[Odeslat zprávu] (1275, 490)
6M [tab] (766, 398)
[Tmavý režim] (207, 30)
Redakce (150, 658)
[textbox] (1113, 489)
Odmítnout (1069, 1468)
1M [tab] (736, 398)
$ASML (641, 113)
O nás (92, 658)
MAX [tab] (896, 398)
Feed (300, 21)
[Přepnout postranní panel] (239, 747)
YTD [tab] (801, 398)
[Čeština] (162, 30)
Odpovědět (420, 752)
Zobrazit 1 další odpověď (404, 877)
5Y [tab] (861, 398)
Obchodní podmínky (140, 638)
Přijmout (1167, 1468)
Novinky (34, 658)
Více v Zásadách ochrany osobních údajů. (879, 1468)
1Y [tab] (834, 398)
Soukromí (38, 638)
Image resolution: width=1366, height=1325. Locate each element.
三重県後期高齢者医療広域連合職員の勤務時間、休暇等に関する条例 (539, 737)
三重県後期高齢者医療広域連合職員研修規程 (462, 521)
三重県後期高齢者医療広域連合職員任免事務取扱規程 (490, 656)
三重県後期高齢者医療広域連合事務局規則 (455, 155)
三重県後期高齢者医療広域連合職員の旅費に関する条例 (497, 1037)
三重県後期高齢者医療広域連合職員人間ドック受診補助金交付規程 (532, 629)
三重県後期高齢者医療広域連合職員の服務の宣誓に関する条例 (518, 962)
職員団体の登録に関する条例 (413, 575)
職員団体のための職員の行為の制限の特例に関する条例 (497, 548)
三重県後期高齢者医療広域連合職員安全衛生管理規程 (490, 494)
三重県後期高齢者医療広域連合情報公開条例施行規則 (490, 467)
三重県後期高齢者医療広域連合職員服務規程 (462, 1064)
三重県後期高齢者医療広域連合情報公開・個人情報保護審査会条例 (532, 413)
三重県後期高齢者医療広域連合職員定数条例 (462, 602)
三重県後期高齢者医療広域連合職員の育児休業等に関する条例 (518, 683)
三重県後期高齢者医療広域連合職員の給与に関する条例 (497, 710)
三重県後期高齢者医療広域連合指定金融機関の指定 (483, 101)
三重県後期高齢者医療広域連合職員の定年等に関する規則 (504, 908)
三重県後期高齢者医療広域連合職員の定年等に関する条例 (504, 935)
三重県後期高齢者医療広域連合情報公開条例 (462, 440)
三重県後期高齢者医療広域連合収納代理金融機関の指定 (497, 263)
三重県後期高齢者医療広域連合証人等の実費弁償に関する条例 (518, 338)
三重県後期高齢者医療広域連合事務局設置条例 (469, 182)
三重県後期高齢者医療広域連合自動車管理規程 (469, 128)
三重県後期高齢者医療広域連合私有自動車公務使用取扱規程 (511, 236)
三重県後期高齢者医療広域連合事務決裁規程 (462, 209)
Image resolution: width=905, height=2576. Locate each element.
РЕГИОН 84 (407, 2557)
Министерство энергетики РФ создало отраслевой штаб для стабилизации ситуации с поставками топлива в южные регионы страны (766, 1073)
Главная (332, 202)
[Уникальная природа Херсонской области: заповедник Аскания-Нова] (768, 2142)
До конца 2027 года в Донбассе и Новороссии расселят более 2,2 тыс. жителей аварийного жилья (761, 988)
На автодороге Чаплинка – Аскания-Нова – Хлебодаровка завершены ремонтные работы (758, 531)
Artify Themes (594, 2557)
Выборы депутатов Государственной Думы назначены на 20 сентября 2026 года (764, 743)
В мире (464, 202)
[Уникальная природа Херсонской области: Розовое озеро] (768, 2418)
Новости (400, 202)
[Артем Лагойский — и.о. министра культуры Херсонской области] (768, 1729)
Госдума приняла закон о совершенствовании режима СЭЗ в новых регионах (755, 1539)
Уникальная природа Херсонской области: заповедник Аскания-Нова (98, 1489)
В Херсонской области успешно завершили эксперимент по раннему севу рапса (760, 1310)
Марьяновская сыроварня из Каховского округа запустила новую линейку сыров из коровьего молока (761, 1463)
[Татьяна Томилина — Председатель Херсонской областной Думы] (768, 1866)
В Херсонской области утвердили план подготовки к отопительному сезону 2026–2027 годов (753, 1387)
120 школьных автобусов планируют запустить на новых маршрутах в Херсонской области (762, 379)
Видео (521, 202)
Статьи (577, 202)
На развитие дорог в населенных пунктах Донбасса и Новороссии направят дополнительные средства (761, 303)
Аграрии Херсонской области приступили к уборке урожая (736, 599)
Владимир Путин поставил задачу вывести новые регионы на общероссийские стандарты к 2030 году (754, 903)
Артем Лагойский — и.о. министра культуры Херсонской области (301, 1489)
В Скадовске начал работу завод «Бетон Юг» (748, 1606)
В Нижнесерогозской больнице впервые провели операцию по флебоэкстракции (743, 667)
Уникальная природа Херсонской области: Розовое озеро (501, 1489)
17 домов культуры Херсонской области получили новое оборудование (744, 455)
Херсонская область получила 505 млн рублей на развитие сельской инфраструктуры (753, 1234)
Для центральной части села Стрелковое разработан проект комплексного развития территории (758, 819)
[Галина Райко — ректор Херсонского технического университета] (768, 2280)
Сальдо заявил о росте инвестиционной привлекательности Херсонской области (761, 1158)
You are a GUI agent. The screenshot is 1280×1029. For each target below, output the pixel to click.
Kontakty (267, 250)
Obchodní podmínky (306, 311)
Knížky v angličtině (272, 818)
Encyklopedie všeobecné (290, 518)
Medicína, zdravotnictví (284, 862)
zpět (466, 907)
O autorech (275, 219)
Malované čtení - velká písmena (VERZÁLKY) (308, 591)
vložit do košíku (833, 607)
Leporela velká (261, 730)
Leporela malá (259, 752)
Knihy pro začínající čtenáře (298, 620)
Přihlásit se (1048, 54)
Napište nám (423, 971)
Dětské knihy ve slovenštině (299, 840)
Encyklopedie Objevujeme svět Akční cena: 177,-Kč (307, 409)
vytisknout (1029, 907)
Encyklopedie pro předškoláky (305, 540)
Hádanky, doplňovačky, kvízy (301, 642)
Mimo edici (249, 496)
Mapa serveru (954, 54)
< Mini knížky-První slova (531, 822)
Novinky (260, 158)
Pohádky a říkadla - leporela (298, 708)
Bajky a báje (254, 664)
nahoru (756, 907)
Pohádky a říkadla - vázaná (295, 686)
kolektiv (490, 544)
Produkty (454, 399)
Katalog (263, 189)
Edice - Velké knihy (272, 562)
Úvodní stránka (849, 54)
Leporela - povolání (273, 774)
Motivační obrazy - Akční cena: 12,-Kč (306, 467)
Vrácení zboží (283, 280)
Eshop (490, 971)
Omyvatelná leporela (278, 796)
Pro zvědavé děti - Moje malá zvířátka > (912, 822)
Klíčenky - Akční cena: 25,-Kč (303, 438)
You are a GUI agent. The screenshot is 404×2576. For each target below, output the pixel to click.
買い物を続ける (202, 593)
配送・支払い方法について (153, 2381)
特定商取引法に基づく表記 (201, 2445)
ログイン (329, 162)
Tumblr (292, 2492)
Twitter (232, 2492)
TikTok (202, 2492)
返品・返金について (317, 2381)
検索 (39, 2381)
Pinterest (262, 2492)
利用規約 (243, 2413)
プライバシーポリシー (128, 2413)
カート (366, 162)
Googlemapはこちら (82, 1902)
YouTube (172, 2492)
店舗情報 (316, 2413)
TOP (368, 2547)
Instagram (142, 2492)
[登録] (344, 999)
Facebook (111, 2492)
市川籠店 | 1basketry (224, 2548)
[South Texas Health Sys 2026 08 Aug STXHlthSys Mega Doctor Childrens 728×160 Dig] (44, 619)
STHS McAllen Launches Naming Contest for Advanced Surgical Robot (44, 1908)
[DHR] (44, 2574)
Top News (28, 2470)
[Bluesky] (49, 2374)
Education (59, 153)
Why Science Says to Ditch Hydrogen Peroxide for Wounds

......

- _Your assignment_
All of the data needs to be repeated exactly.

- _Exercise result_
[Odeslat zprávu] (1275, 490)
6M [tab] (766, 398)
[Tmavý režim] (207, 30)
Redakce (150, 658)
[textbox] (1113, 489)
Odmítnout (1069, 1468)
1M [tab] (736, 398)
$ASML (641, 113)
O nás (92, 658)
MAX [tab] (896, 398)
Feed (300, 21)
[Přepnout postranní panel] (239, 747)
YTD [tab] (801, 398)
[Čeština] (162, 30)
Odpovědět (420, 752)
Zobrazit 1 další odpověď (404, 877)
5Y [tab] (861, 398)
Obchodní podmínky (140, 638)
Přijmout (1167, 1468)
Novinky (34, 658)
Více v Zásadách ochrany osobních údajů. (879, 1468)
1Y [tab] (834, 398)
Soukromí (38, 638)
Image resolution: width=1366, height=1325. Locate each element.
三重県後期高齢者医療広域連合職員の勤務時間、休暇等に関する条例 (539, 737)
三重県後期高齢者医療広域連合職員研修規程 (462, 521)
三重県後期高齢者医療広域連合職員任免事務取扱規程 (490, 656)
三重県後期高齢者医療広域連合事務局規則 (455, 155)
三重県後期高齢者医療広域連合職員の旅費に関する条例 (497, 1037)
三重県後期高齢者医療広域連合職員人間ドック受診補助金交付規程 (532, 629)
三重県後期高齢者医療広域連合職員の服務の宣誓に関する条例 (518, 962)
職員団体の登録に関する条例 (413, 575)
職員団体のための職員の行為の制限の特例に関する条例 (497, 548)
三重県後期高齢者医療広域連合職員安全衛生管理規程 (490, 494)
三重県後期高齢者医療広域連合情報公開条例施行規則 (490, 467)
三重県後期高齢者医療広域連合職員服務規程 (462, 1064)
三重県後期高齢者医療広域連合情報公開・個人情報保護審査会条例 (532, 413)
三重県後期高齢者医療広域連合職員定数条例 (462, 602)
三重県後期高齢者医療広域連合職員の育児休業等に関する条例 (518, 683)
三重県後期高齢者医療広域連合職員の給与に関する条例 (497, 710)
三重県後期高齢者医療広域連合指定金融機関の指定 (483, 101)
三重県後期高齢者医療広域連合職員の定年等に関する規則 (504, 908)
三重県後期高齢者医療広域連合職員の定年等に関する条例 (504, 935)
三重県後期高齢者医療広域連合情報公開条例 (462, 440)
三重県後期高齢者医療広域連合収納代理金融機関の指定 (497, 263)
三重県後期高齢者医療広域連合証人等の実費弁償に関する条例 (518, 338)
三重県後期高齢者医療広域連合事務局設置条例 (469, 182)
三重県後期高齢者医療広域連合自動車管理規程 (469, 128)
三重県後期高齢者医療広域連合私有自動車公務使用取扱規程 (511, 236)
三重県後期高齢者医療広域連合事務決裁規程 (462, 209)
Image resolution: width=905, height=2576. Locate each element.
РЕГИОН 84 (407, 2557)
Министерство энергетики РФ создало отраслевой штаб для стабилизации ситуации с поставками топлива в южные регионы страны (766, 1073)
Главная (332, 202)
[Уникальная природа Херсонской области: заповедник Аскания-Нова] (768, 2142)
До конца 2027 года в Донбассе и Новороссии расселят более 2,2 тыс. жителей аварийного жилья (761, 988)
На автодороге Чаплинка – Аскания-Нова – Хлебодаровка завершены ремонтные работы (758, 531)
Artify Themes (594, 2557)
Выборы депутатов Государственной Думы назначены на 20 сентября 2026 года (764, 743)
В мире (464, 202)
[Уникальная природа Херсонской области: Розовое озеро] (768, 2418)
Новости (400, 202)
[Артем Лагойский — и.о. министра культуры Херсонской области] (768, 1729)
Госдума приняла закон о совершенствовании режима СЭЗ в новых регионах (755, 1539)
Уникальная природа Херсонской области: заповедник Аскания-Нова (98, 1489)
В Херсонской области успешно завершили эксперимент по раннему севу рапса (760, 1310)
Марьяновская сыроварня из Каховского округа запустила новую линейку сыров из коровьего молока (761, 1463)
[Татьяна Томилина — Председатель Херсонской областной Думы] (768, 1866)
В Херсонской области утвердили план подготовки к отопительному сезону 2026–2027 годов (753, 1387)
120 школьных автобусов планируют запустить на новых маршрутах в Херсонской области (762, 379)
Видео (521, 202)
Статьи (577, 202)
На развитие дорог в населенных пунктах Донбасса и Новороссии направят дополнительные средства (761, 303)
Аграрии Херсонской области приступили к уборке урожая (736, 599)
Владимир Путин поставил задачу вывести новые регионы на общероссийские стандарты к 2030 году (754, 903)
Артем Лагойский — и.о. министра культуры Херсонской области (301, 1489)
В Скадовске начал работу завод «Бетон Юг» (748, 1606)
В Нижнесерогозской больнице впервые провели операцию по флебоэкстракции (743, 667)
Уникальная природа Херсонской области: Розовое озеро (501, 1489)
17 домов культуры Херсонской области получили новое оборудование (744, 455)
Херсонская область получила 505 млн рублей на развитие сельской инфраструктуры (753, 1234)
Для центральной части села Стрелковое разработан проект комплексного развития территории (758, 819)
[Галина Райко — ректор Херсонского технического университета] (768, 2280)
Сальдо заявил о росте инвестиционной привлекательности Херсонской области (761, 1158)
You are a GUI agent. The screenshot is 1280×1029. For each target below, output the pixel to click.
Kontakty (267, 250)
Obchodní podmínky (306, 311)
Knížky v angličtině (272, 818)
Encyklopedie všeobecné (290, 518)
Medicína, zdravotnictví (284, 862)
zpět (466, 907)
O autorech (275, 219)
Malované čtení - velká písmena (VERZÁLKY) (308, 591)
vložit do košíku (833, 607)
Leporela velká (261, 730)
Leporela malá (259, 752)
Knihy pro začínající čtenáře (298, 620)
Přihlásit se (1048, 54)
Napište nám (423, 971)
Dětské knihy ve slovenštině (299, 840)
Encyklopedie Objevujeme svět Akční cena: 177,-Kč (307, 409)
vytisknout (1029, 907)
Encyklopedie pro předškoláky (305, 540)
Hádanky, doplňovačky, kvízy (301, 642)
Mimo edici (249, 496)
Mapa serveru (954, 54)
< Mini knížky-První slova (531, 822)
Novinky (260, 158)
Pohádky a říkadla - leporela (298, 708)
Bajky a báje (254, 664)
nahoru (756, 907)
Pohádky a říkadla - vázaná (295, 686)
kolektiv (490, 544)
Produkty (454, 399)
Katalog (263, 189)
Edice - Velké knihy (272, 562)
Úvodní stránka (849, 54)
Leporela - povolání (273, 774)
Motivační obrazy - Akční cena: 12,-Kč (306, 467)
Vrácení zboží (283, 280)
Eshop (490, 971)
Omyvatelná leporela (278, 796)
Pro zvědavé děti - Moje malá zvířátka > (912, 822)
Klíčenky - Akční cena: 25,-Kč (303, 438)
You are a GUI agent. The screenshot is 404×2576. For each target below, output the pixel to click.
買い物を続ける (202, 593)
配送・支払い方法について (153, 2381)
特定商取引法に基づく表記 (201, 2445)
ログイン (329, 162)
Tumblr (292, 2492)
Twitter (232, 2492)
TikTok (202, 2492)
返品・返金について (317, 2381)
検索 (39, 2381)
Pinterest (262, 2492)
利用規約 (243, 2413)
プライバシーポリシー (128, 2413)
カート (366, 162)
Googlemapはこちら (82, 1902)
YouTube (172, 2492)
店舗情報 (316, 2413)
TOP (368, 2547)
Instagram (142, 2492)
[登録] (344, 999)
Facebook (111, 2492)
市川籠店 | 1basketry (224, 2548)
[South Texas Health Sys 2026 08 Aug STXHlthSys Mega Doctor Childrens 728×160 Dig] (44, 619)
STHS McAllen Launches Naming Contest for Advanced Surgical Robot (44, 1908)
[DHR] (44, 2574)
Top News (28, 2470)
[Bluesky] (49, 2374)
Education (59, 153)
Why Science Says to Ditch Hydrogen Peroxide for Wounds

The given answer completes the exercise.